> [Data for the task]:
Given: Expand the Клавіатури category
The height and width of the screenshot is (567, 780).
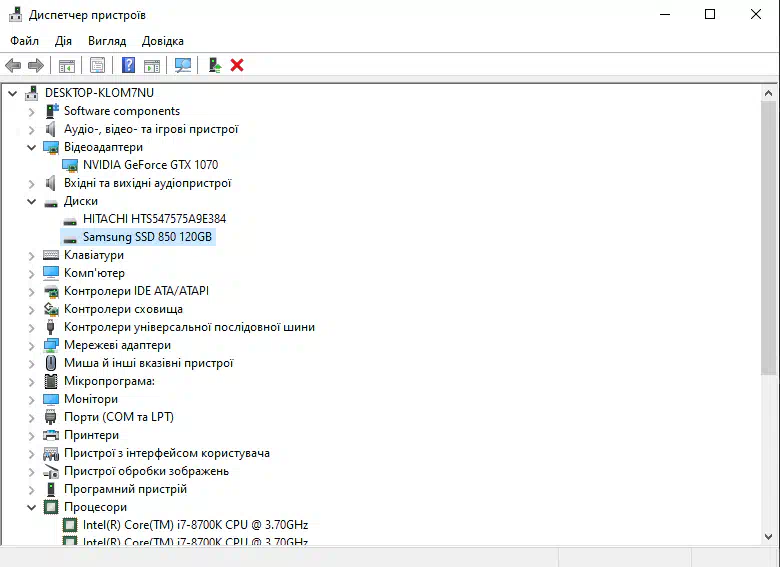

---

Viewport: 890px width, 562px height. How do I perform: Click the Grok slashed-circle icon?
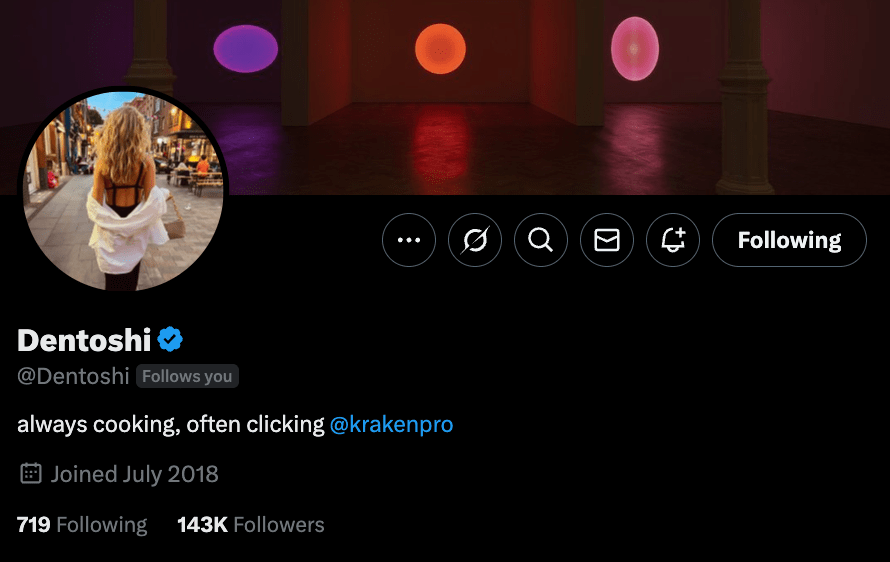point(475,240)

--

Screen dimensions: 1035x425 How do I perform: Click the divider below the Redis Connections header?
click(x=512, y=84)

> [Exercise directions]: Could you set down, exactly as written, the lines above between the one holding "Given: Expand the Клавіатури category" and the one holding "The height and", inclusive, and nothing more?

> [Solution for this problem]:
Given: Expand the Клавіатури category
The height and width of the screenshot is (567, 780).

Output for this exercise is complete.